21. bölüm

158 14 5
                                        


Yutkunup geri çekilmeye çalıştım. Çıktığımız koridorda beliren iblis kırmızı görmüş boğa misali burnundan soluyarak üzerime doğru geliyordu. Gözlerindeki sinirin hedefi bendim. Hangisinden korkacağımdan emin değildim.

Önümdeki vampir mi arkamdaki iblis mi?

Şayet buradan çıkabilirsek Cassius'un sinirinin öyle kolay geçmeyeceğinden adım kadar emindim. Bu gerçeklikle oluşan ağzımdaki kötü tada aldırmamaya çalıştım. Şu an hiç zamanı değildi. Aval aval bakacağıma Cassius'a önümdeki belayı göstermeliydim.

"Bu sefer gerçekten..."

Adaline beni geriye, koridora ittiğinde üzerimize atılan vampiri göz ucuyla seçebilmiştim. "Hassiktir." kucağına düştüğüm iblis tepemde gürlerken beni omzuna attı. Dünyam tersine çevrilirken gözümün önünde beliren sert kalçaya bakakaldım. Manyak herif beni omzuna çuvalmışımcasına atmıştı.

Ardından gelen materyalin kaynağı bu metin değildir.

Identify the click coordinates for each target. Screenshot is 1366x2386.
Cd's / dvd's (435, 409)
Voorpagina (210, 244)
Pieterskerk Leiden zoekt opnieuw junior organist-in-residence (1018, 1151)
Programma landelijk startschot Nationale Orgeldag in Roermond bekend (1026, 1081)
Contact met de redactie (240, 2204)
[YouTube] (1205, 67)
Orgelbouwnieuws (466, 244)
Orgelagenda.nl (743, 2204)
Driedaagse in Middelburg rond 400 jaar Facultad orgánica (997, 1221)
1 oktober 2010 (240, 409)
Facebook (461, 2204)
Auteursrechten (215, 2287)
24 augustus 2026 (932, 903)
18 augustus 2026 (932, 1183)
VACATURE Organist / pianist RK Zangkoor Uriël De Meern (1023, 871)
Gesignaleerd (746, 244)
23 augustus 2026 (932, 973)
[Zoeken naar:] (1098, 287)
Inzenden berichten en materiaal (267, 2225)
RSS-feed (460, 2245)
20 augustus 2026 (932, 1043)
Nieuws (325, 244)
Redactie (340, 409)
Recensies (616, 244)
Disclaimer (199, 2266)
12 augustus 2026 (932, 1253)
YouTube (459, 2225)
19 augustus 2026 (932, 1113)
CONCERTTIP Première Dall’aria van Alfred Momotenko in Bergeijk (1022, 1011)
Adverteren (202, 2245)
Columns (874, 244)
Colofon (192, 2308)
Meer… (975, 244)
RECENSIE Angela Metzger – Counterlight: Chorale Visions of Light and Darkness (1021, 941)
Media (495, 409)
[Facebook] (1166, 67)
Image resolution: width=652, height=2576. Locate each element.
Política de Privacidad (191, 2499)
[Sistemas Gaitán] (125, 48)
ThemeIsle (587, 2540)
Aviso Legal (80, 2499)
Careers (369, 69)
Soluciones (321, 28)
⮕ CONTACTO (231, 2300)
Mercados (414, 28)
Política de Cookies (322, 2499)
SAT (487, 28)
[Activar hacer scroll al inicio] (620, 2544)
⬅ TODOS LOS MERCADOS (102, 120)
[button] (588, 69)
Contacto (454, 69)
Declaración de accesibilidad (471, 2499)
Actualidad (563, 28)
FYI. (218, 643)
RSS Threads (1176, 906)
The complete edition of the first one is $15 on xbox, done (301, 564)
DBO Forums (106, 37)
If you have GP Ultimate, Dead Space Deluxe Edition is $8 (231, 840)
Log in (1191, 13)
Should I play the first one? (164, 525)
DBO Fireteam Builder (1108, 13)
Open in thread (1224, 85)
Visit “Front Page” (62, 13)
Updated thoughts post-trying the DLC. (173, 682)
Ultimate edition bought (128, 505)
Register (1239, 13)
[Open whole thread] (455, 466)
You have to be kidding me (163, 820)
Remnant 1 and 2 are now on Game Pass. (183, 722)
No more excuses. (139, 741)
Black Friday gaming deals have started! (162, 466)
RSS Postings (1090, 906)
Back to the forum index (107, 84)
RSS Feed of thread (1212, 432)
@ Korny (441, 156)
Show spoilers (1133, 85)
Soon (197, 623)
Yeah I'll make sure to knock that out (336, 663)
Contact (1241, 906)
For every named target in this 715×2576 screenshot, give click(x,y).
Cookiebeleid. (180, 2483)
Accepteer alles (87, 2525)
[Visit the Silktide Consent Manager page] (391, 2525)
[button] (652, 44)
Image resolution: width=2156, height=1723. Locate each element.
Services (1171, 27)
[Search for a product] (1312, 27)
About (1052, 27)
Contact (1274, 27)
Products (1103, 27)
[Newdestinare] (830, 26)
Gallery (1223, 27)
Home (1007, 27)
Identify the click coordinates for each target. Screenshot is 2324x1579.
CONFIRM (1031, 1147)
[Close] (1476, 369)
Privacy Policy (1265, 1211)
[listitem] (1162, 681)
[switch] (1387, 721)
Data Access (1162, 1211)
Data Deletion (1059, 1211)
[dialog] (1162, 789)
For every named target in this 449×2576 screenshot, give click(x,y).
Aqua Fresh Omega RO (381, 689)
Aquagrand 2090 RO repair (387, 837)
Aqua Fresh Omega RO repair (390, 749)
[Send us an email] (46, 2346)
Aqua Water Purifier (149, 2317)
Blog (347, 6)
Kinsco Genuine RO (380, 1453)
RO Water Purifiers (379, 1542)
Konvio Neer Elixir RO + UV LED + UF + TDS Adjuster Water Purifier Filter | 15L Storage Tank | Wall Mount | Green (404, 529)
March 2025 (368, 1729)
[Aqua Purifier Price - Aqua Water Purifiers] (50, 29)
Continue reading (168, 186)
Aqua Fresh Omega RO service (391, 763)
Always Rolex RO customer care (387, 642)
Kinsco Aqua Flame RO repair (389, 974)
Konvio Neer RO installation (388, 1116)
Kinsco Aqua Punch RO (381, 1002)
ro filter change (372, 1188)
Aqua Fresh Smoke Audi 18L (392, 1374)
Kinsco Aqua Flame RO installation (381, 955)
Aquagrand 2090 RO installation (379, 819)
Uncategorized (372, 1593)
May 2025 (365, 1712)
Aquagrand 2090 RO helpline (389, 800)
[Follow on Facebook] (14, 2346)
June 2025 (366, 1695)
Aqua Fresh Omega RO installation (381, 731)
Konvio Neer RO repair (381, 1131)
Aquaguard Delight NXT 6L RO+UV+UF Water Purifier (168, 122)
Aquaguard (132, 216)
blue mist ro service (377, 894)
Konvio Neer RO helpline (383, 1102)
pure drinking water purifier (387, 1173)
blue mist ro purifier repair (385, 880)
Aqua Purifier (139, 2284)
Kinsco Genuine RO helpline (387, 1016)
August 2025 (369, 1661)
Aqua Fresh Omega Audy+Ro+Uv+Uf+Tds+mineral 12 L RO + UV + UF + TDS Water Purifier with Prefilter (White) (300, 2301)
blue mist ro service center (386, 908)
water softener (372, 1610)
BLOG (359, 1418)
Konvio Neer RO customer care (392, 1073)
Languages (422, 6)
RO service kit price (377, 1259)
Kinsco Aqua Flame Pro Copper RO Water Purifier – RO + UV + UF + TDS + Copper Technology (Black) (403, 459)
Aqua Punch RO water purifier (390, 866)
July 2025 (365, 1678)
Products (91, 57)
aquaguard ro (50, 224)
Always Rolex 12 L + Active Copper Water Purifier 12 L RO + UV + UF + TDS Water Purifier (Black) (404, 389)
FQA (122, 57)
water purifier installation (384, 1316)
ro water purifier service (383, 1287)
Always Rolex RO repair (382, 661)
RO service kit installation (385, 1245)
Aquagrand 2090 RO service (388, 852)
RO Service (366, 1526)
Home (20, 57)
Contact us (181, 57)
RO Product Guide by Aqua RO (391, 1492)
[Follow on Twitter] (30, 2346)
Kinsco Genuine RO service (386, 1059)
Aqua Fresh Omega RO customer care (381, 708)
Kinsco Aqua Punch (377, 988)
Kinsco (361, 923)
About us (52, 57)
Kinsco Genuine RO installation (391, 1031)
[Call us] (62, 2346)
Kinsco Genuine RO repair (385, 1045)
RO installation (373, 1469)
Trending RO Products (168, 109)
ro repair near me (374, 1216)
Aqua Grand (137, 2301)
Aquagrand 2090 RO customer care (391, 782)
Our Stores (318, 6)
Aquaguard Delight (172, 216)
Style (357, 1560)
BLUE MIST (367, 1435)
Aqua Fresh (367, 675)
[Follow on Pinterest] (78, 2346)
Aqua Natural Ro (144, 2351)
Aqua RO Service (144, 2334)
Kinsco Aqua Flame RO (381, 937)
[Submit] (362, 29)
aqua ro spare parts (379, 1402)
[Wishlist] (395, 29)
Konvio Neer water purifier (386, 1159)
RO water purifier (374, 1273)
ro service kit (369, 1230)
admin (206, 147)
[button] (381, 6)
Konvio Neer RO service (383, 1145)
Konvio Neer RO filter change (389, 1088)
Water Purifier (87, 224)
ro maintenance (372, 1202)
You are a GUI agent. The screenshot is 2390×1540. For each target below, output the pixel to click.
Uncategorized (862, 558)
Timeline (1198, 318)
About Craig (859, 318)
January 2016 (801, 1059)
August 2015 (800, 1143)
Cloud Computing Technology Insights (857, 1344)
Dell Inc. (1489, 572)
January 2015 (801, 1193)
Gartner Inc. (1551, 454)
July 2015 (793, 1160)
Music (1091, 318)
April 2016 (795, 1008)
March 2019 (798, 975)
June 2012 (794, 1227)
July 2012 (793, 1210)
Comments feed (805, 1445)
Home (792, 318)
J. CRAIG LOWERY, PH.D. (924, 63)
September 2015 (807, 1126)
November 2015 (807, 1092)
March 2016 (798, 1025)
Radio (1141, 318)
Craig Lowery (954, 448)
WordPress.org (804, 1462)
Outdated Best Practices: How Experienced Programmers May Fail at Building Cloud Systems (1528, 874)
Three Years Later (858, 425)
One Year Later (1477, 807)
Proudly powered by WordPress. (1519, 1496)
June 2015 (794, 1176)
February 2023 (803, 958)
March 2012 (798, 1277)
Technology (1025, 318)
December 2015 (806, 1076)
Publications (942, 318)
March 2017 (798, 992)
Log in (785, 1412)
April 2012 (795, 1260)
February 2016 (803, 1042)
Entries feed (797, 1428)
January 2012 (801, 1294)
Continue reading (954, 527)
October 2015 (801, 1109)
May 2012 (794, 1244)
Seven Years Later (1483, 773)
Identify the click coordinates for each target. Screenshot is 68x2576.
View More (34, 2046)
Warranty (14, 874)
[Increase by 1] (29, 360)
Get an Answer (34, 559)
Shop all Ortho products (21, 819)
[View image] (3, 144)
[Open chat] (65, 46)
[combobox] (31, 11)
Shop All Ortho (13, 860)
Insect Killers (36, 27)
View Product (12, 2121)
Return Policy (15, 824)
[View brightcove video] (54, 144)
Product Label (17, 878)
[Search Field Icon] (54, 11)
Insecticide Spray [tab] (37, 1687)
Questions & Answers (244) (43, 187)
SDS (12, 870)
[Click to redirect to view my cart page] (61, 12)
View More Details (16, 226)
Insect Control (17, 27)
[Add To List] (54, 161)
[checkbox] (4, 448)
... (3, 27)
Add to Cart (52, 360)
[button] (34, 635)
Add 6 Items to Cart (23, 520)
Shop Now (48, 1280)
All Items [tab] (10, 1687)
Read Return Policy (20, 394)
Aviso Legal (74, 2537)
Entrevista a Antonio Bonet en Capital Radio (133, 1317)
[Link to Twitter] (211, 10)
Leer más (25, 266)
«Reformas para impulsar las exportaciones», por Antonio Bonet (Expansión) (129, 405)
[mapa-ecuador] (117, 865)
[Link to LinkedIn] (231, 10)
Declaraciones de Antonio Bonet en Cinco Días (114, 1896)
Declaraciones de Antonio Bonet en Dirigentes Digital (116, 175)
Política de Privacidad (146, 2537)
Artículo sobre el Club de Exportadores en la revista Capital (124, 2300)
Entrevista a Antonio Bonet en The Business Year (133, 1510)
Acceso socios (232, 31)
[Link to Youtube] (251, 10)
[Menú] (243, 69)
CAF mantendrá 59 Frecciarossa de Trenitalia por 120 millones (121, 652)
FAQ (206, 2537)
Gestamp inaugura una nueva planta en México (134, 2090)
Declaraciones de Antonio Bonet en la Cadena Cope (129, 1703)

Kafamı zorlukla kaldırarak ne olduğuna bakarken Adelina dikkatimi çekti. Birkaç adım ötemizde ellerini öne uzatmıştı. Koridorun başında duran Igor görünmez duvara çarparak gerilediğinde gözlerinde beliren kırmızı ışıkla bir kez daha bize atılmıştı.Fakat Adelina'ın büyüsü işe yaramıştı ve duvar yıkılmasada yer sarsılmıştı. Bunu dengesini kaybedip omuzunda asılı duran bedenimle duvara çarpan iblisten anlayabilmiştim. İgorun arkasında toplanan vampirler duvarı aşındırmaya çalıştığında Juda elinde kılıcıyla koridora çıkmıştı.

Üzerimize atılacakken onu durduran gördükleriydi. Omuzlarının arkasında zar zor seçtiğim ekibi duruyordu. Koridorda duran Juda'ya tosladıklarında durumumuzun vahimliğine bakmışlardı. Seoras hala sarhoş olacak ki eliyle beni gösterip kahkaha atmaya başlamıştı.

Tabi bende durur muyum?

Ona eşlik ederek kıkırdadığımda kalçamda hissettiğim acıyla kulaklarıma dolan çınlama dumura uğramama neden olmuştu. "Sabrımı daha ne kadar sınayacaksın?" Kalçamı sıkarak söylenen sözler gözlerimin fal taşı gibi açılmasına neden olmuştu. Cassius'a çıktı bakışlarım. Gözlerinde beliren uğursuz ışık alttan bakan yüzüme kaşlarını çatmıştı.

O daha demin bana şaplak atıp sonrada kalçamı mı kavramıştı?

Sanki her gün yaptığı bir aktiveymişcesine sıkıp serbest bıraktığı kalçam yüzünden dumura uğramıştım. Sarhoş olmam onun hareketlerine olan zafiyetimi azaltmamıştı. Heyecanlanan kalbime lanet edip silkelendim. "İndir beni hemen!" Bir daha yediğim şaplakla kıpırdamayı kestim. Bunun canımı acıtması gerekirken bacaklarımın arasında beliren sıcaklık yüzünden yanaklarımın renginin değiştiğine emindim. Bir tarafta vampirler, bir tarafta Cassius'un benzettiği grup dururken bizim aramızdaki diyaloğun saçmalığı...

Üstelik kafamda bir milyondu. O kadar kendimde değildim ki, kalçamda olan ele doğru kıpırdanıp iç geçirdim. Buna karşılık omzunda olduğum iblis titreyip hırıldadı.

"Siz ikiniz fingirdeşecek bu zamanı mı buldunuz gerçekten?" Adelina gürlediğinde Seoras'la birlikte gülmeye başlamıştık. Bir anda ağzıma gelen midemle Cassius'un kalçasına vurmaya başladım. "Kusacağım!"

Beni bir kez sıçratıp tekrar omuzuna yerleştirdi. "Çok beklersin." Dediğinde onunla uğraşmayı kesip iki elimi de ağzımdan çıkacakları önlemek için dudaklarıma dayadım . Midemdekilerin açık havayla buluşmasına ramak kalmıştı.

Yanımızdan geçip sırtını vampirlere veren Juba kapüşonu kaldırıp yüzünü Cassius'a gösterdi. Bedeni gerilen Cassius kalçama sarılıp eliyle sıktı. Bu sefer ki sıkış kasıtlı değildi. Yüzündeki tepkisini örtbas etmek için yaptığı birşeydi. Boynumu havada tutmaktan yorulduğum için kendimi serbest bırakıp "Lanet olsun." Dedim.